[begin Document text]
Comedian Ross Dauk spends more than an hour each week just writing and creating the event description for Jokes Please on Facebook. More than just a means to remind people about the recurring Main Street comedy night, Dauk also uses the social media platform to riff on everything from his fellow co-hosts to hot tubs to bears.
It’s his little gift to the supporters of Jokes Please – something to genuinely chortle at as he, and all your other friends, fill your Facebook feed with tedious event invites. But, be warned: just because the event implies it’s a night of all bear jokes, doesn’t mean it’s really a night of all bear jokes.
“My phone number is the Jokes Please phone number on the Internet, right? And people call it two or three times a year, maximum,” explains Dauk. “The day of the bear [post], three people called me asking, ‘Hey, do you have a bear comedy show tonight?’
“I’m like, ‘Uh yeah… 100 per cent bear stuff,’” he deadpans. “And none of them came! I went on stage asking if anyone called the Jokes Please number and it was none of them. So three weirdos called the Jokes Please number thinking, ‘FINALLY! Finally the bear show is happening,’” he laughs.
And those bear-loving no-shows would have definitely missed out. Jokes Please, a standup show taking place every Thursday at the charmingly drafty and decrepit Little Mountain Gallery on 26th, truly lives up to its hidden gem status. If you didn’t already know about the show, or see the brightly-lit sign in the window declaring that it’s a comedy night, you might think it a hole-in-the-wall meeting of some nihilistic hipster clan.
[end Document text]
[begin Data shown]
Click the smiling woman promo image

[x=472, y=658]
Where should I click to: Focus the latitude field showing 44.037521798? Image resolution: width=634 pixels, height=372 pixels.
[end Data shown]
What to work on ->
**A.** From the Jokes Please article, reproduce everything from "Comedian Ross Dauk" down to "tubs to bears.".
**B.** Answer these from the Jokes Please article:
(i) On what day of the week does Jokes Please take place?
(ii) How many people called the Jokes Please number on the day of the bear post?
(iii) In what venue is the show held?

Answers to the exercises ->
**A.**
Comedian Ross Dauk spends more than an hour each week just writing and creating the event description for Jokes Please on Facebook. More than just a means to remind people about the recurring Main Street comedy night, Dauk also uses the social media platform to riff on everything from his fellow co-hosts to hot tubs to bears.

**B.**
(i) Thursday
(ii) Three
(iii) Little Mountain Gallery on 26th